Inventor/Plaintiff's Managing Director Not Given Highly Confidential Technical Information

McDavid Knee Guard, Inc. v. Nike USA, Inc., No. 08 C 6584, Slip Op. (N.D. Ill. Jun. 9, 2009) (Mason, Mag. J.).

Judge Mason denied plaintiffs' motion to disclose defendant's highly confidential technical information to plaintiff Stirling Mouldings' Managing Director ("MD") in this patent case.  Stirling argued that MD, who was also the patent-in-suit's inventor, was a necessary technical expert based upon his extensive experience with the technology.  Nike countered that Stirling had already hired other expert witnesses who had been able to provide technical opinions and that, if granted access to Nike's supplier's alleged trade secret process, MD would not be able to compartmentalize the information and avoid using it in competitive decision-making.  Nike also argued that Stirling was precluded from seeking access to the information for MD because he was specifically excluded from seeing Highly Confidential materials in the Protective Order and because the parties expressly agreed that information from a site visit was to be maintained as Highly Confidential and only show to plaintiffs' counsel. 

The Court held that Stirling was not precluded by prior agreements or orders from seeking access for MD.  But the Court also held that plaintiffs had not met their burden of showing good cause to modify the Protective Order granting MD access to Highly Confidential documents.  First, plaintiffs had already hired outside experts that had provided competent technical opinions and none of those experts had submitted a declaration stating they needed MD's expertise to render an opinion.  Furthermore, Nike showed that disclosing its supplier's technical information to MD would likely cause competitive harm.  It would be impossible for him to fully segregate the technical knowledge he would gain when performing his strategic decision-making role for Stirling.  The Court noted, however, that it did not determine whether the process at issue was, in fact, a trade secret.

Finally, the Court noted that it did not consider plaintiffs' arguments that MD would necessarily hear the technical information during the trial.  The Magistrate Judge did not have jurisdiction over the District Judge's decision of whether to seal the courtroom for trial when technical information is discussed.

Nike v.
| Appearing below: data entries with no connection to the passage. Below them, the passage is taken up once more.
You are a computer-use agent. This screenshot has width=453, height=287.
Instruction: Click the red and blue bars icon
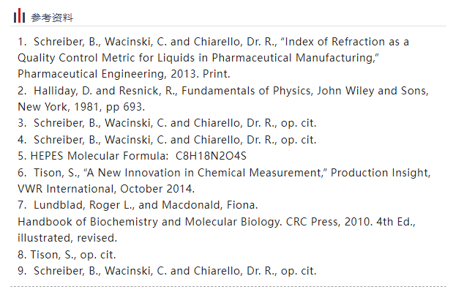pos(19,15)
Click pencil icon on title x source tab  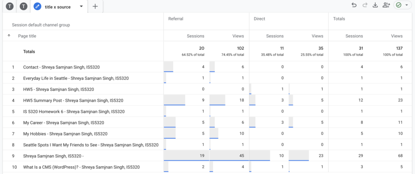38,6
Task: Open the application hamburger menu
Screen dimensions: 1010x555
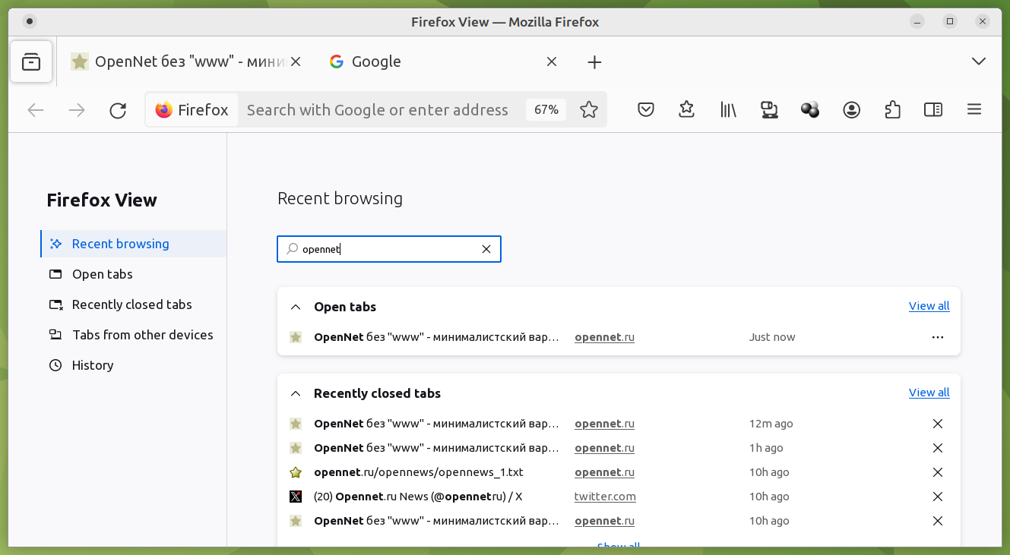Action: tap(974, 110)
Wal-Mart: Complaint May Show Future of Twombly Pleading

Nike, Inc. v. Wal-Mart Stores, Inc., No. 08 C 5840 (N.D. Ill.) (Hibbler, J.).

As I have said before, I generally do not discuss complaints, but Nike's design patent suit against Wal-Mart last week has drawn significant blog coverage  -- click here for the complaint.  And most of that coverage has missed the most interesting element of the complaint, from a legal procedure perspective (and yes, legal procedure is interesting, at least to me):  Nike's detailed pleadings.  Instead of simply identifying its design patents (related to its Nike Shox product line) and Wal-Mart's allegedly infringing shoes, Nike put detailed design patent claim charts in its complaint showing an accused product from the same angle as each figure in the design patent.  Here is a portion of one of the charts:

Of course, claim charts for design patents are less detailed and time-intensive to create than utility patent charts.  But claim charts in the body of a complaint are relatively rare for any type of patent case.  This may suggest a recognition that the Supreme Court's Twombly antitrust decision which required pleadings to meet a new "plausibility" standard coud be applied in patent cases -- click here for more coverage of Twombly-related issues in the Blog's archives.  Of course, I just finished writing an article for John Marshall's Review of Intellectual Property Law about how courts are dealing with the Twombly standards in patent cases, so I may just be seeing Twombly everywhere.I expect my article to be published next month, and I do not want to scoop it by describing my finding here.  I can say, however, that my research suggests that Twombly is being applied (nationwide, not necessarily in the Northern District) in some interesting and uneven ways.  More on that in a few weeks, after the article publishes.